Denial of service attacks are possible e.g. by sending large amounts
of bogus packets, which should affect performance only. A vulnerability
against disruption of the key generation process exists if the sender
is overrun with bogus packets so that it fails to process the NK_ACK,
effectively being forced to use its static sending key for a prolonged
period of time. A possible way out of this problem is to stop sending
data completely after a long burst of static key sends, sending only
NK_INDs and resuming only after a valid NK_ACK has been processed.
Then this attack would become a simple denial-of-service.

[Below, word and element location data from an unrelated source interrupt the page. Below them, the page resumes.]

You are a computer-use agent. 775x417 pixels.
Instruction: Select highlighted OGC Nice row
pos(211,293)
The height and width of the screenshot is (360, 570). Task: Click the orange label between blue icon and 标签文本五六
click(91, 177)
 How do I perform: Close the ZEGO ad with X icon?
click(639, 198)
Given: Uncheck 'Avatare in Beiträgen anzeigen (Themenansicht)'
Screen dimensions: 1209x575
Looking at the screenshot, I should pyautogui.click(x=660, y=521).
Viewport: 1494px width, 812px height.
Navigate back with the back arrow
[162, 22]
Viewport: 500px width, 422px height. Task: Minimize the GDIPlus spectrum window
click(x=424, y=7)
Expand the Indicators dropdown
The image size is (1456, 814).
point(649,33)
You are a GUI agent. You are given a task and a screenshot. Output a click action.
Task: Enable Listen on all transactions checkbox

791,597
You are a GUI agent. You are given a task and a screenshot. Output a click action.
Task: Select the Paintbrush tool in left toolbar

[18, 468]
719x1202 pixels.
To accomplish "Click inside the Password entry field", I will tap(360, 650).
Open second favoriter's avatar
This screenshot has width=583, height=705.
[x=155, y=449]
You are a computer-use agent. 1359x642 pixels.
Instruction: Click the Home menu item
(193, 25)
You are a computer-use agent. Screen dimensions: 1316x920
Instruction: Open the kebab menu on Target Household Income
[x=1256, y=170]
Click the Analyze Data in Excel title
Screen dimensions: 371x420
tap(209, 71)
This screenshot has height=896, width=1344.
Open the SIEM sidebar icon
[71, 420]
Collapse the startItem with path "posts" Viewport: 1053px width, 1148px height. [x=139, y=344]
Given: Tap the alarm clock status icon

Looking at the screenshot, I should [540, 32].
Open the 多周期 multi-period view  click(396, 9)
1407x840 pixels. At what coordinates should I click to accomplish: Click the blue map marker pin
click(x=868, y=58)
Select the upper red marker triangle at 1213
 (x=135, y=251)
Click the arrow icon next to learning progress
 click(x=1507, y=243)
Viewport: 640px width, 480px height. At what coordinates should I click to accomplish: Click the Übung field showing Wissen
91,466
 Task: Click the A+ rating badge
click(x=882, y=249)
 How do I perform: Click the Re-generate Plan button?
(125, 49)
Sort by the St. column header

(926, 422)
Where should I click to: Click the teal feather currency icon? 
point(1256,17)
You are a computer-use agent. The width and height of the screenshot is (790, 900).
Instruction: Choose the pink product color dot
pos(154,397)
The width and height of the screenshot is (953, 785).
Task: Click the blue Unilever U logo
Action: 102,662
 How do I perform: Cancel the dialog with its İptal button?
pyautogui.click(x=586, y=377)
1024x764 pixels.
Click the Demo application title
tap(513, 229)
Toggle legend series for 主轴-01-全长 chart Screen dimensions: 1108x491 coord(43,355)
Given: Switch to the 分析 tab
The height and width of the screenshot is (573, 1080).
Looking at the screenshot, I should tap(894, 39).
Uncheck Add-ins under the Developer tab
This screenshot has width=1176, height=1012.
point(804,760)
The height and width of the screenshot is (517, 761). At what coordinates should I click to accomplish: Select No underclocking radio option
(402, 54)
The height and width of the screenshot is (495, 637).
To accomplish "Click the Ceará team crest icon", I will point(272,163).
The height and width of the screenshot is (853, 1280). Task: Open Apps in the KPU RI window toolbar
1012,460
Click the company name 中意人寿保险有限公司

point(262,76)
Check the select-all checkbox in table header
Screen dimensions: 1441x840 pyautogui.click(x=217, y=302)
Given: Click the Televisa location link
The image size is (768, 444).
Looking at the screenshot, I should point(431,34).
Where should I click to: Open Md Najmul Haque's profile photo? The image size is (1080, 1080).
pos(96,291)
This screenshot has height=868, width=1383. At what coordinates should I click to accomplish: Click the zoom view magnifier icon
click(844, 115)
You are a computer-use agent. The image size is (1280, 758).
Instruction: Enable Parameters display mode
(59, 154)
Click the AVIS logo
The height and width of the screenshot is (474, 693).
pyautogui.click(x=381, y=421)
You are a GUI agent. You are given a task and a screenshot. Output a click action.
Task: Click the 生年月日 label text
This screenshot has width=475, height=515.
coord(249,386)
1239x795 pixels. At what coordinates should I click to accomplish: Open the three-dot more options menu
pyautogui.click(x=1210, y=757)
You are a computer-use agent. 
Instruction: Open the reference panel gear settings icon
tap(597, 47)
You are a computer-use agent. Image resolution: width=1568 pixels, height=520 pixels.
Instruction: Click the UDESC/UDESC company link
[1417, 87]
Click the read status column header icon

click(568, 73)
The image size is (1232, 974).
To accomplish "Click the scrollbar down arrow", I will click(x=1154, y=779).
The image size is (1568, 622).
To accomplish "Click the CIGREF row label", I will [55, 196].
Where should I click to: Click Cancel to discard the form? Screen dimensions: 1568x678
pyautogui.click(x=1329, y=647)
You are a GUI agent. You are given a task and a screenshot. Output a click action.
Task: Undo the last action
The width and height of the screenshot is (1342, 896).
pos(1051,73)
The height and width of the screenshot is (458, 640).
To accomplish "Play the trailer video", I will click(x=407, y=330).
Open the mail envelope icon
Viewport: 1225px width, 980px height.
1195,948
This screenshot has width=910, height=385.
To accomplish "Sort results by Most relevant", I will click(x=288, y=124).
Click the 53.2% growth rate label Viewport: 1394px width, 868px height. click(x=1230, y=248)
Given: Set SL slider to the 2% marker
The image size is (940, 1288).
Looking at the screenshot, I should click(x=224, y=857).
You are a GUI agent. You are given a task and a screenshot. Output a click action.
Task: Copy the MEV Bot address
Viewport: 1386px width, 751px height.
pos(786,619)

5. Practical test, Conclusion

The mentioned prototype implementations, one on the user level and one
as a kernel module, have been in use for several months now on a live
network, where they provide a transparent connection between
subnetworks through an insecure transit network based on UDP
encapsulation. This does work flawlessly. However, it is too early to
draw final conclusions about the feasibility of this approach.

It is planned to replace the simple secret key based key exchange
process described above by a signed Diffie-Hellman scheme, which would
eliminate the need for secret keys.

Appendix.

Changes against previous versions:

- version 2, 20 Mar 1997:

The packet CRC was 16-bit, P was 16-bit, CRC and P were not included
in the encrypted packet, CRC XOR P was appended to the ciphertext. The
pad length was in bits 10,9,8 of P, the key selection bit was bit 0 of
CRC XOR P.

The key CRC was 16-bit. The previous implementation incorrectly
transmitted that in host order.

The IV was random in all 64 bits.

Some notes about implementation availability changed.

- version 1, 9 Nov 1996:

The encryption was done using CBC mode with all-0s IV starting with
the last block of the packet, no IV transmitted.

The only cipher specified was IDEA.

The dynamic key lifetime was specified more loosely.